Anniversary stone: 5th year of marriage
Found in several places around the world including Burma, Kashmir, Sri Lanka and Madagascar, sapphires derived their name from the Latin word "sapphirus" meaning "blue". Sapphires are often referred to as the "gem of the heavens" or the "celestial" gem as their colours mirror the colours of the sky at different times of the day. From hot pink to forest green, sapphires can be found in a variety of different colours. The word sapphire implies blue sapphires only, sapphires of all other colours are collectively termed "fancy sapphires".
Blue sapphires are the most popular and sought after type of sapphire, found in varying shades of blue from pale baby blue to rich royal blue, they are the most well known and in demand of all the gemstones today. Sri Lanka, formally Ceylon, lends its name to one of the finest types of sapphire, the "ceylon sapphire", and is one of the world's finest producers of sapphires along with Kashmir.
Sapphires are from the corundum family which also contains ruby. In fact the only thing that separates sapphires and rubies is their colour. Blue sapphires are the most desirable and expensive of the sapphire family and is also one of the toughest gemstones, with only diamonds being harder.

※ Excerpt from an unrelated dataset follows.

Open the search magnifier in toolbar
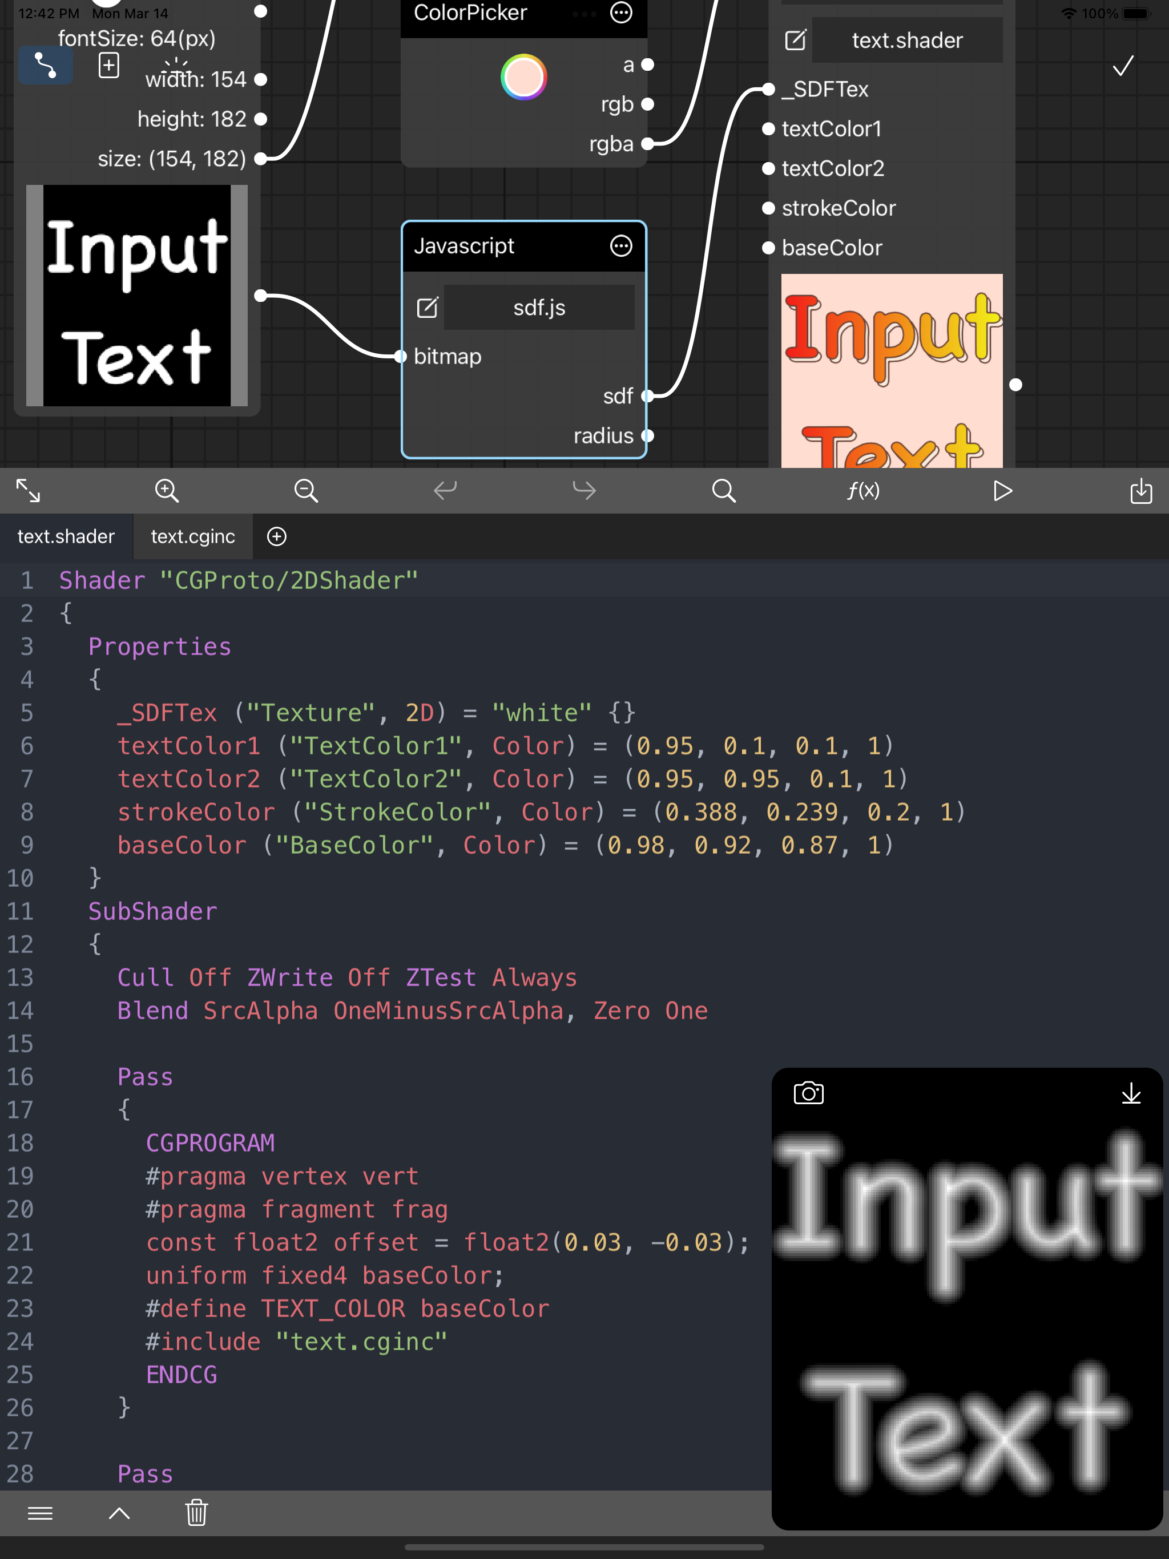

The Mohs' scale measures a gems relative hardness on a scale of 1 to 10 based on the stones "scratchability". Diamond is the hardest at 10, sapphire and rubies measure 9 with pearl at around 3½ and amber at 2 ½. Sapphire is a very hard gemstone measuring 9 on the Mohs’ scale.
Care and Cleaning:
Sapphires are fairly easy to care for due to their hardness and require no more care than usual by the wearer. It is however recommended that sapphire jewellery should be removed when doing heavy work to protect the gemstone from damage. Sapphires can be cleaned using specialist equipment available at jewellery stores. They can also be cleaned at home using warm soapy water and a soft toothbrush to remove any dirt or dust from behind the stone
Legend and Lore:
Sapphires have long been prized possessions of emperors, kings and queens; even today royalty give sapphires over diamonds as engagement rings as they are known to be far rarer than diamonds. Ceylon sapphires were made famous in 1981 when Prince Charles proposed to Lady Diana with a stunning 18 carat ceylonese sapphire. Sapphires symbolise truth, sincerity and faithfulness, and are thought to bring peace, joy and wisdom to their owners.